◆ WHAT YOU SHOULD DO
Starting at the first line of the entries below, output every line exactly, up to and including the line with "Task: Click the chat message input field".

◆ EXERCISE MATERIAL

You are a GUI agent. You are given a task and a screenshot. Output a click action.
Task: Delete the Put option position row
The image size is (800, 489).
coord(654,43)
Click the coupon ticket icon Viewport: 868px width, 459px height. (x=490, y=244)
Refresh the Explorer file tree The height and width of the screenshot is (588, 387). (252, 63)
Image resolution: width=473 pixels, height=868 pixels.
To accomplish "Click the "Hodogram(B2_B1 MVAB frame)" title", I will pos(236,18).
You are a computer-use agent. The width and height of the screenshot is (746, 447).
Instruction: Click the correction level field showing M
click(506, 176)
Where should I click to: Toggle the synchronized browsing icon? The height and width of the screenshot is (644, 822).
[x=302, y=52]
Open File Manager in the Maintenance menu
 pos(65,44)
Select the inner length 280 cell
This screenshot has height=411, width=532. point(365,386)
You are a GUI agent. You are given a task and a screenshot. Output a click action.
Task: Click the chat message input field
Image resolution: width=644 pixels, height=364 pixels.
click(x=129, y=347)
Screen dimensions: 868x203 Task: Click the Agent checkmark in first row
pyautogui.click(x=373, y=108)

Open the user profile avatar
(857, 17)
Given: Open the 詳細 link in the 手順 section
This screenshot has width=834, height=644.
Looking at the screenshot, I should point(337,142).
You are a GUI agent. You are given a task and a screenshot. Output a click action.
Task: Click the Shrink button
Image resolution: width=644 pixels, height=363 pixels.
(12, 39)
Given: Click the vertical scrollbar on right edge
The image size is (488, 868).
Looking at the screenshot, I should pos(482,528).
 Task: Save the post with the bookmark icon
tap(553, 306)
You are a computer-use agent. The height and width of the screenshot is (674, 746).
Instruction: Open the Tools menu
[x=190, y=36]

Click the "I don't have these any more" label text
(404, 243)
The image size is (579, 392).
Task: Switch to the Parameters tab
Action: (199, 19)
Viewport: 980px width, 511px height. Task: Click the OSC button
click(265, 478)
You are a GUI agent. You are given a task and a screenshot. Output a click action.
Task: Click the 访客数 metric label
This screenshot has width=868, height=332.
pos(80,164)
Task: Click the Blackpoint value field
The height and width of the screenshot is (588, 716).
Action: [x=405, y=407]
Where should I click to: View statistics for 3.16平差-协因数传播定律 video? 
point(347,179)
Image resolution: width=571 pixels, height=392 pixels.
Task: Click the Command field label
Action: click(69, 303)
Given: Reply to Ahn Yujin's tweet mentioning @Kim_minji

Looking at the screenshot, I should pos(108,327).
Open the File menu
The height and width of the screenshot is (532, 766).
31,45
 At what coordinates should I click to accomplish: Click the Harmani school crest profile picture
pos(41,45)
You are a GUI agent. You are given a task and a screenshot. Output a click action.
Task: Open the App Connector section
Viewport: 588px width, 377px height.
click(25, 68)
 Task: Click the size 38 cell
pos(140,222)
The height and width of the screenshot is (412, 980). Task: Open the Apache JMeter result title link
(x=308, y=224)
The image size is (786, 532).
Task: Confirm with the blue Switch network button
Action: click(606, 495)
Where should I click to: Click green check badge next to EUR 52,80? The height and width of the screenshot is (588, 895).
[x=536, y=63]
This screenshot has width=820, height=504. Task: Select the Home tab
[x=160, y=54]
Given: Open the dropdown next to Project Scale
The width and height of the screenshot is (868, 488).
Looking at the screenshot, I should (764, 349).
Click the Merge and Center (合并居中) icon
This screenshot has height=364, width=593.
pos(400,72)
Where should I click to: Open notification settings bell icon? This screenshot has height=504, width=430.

◆ EXPECTED ANSWER
You are a GUI agent. You are given a task and a screenshot. Output a click action.
Task: Delete the Put option position row
The image size is (800, 489).
coord(654,43)
Click the coupon ticket icon Viewport: 868px width, 459px height. (x=490, y=244)
Refresh the Explorer file tree The height and width of the screenshot is (588, 387). (252, 63)
Image resolution: width=473 pixels, height=868 pixels.
To accomplish "Click the "Hodogram(B2_B1 MVAB frame)" title", I will pos(236,18).
You are a computer-use agent. The width and height of the screenshot is (746, 447).
Instruction: Click the correction level field showing M
click(506, 176)
Where should I click to: Toggle the synchronized browsing icon? The height and width of the screenshot is (644, 822).
[x=302, y=52]
Open File Manager in the Maintenance menu
 pos(65,44)
Select the inner length 280 cell
This screenshot has height=411, width=532. point(365,386)
You are a GUI agent. You are given a task and a screenshot. Output a click action.
Task: Click the chat message input field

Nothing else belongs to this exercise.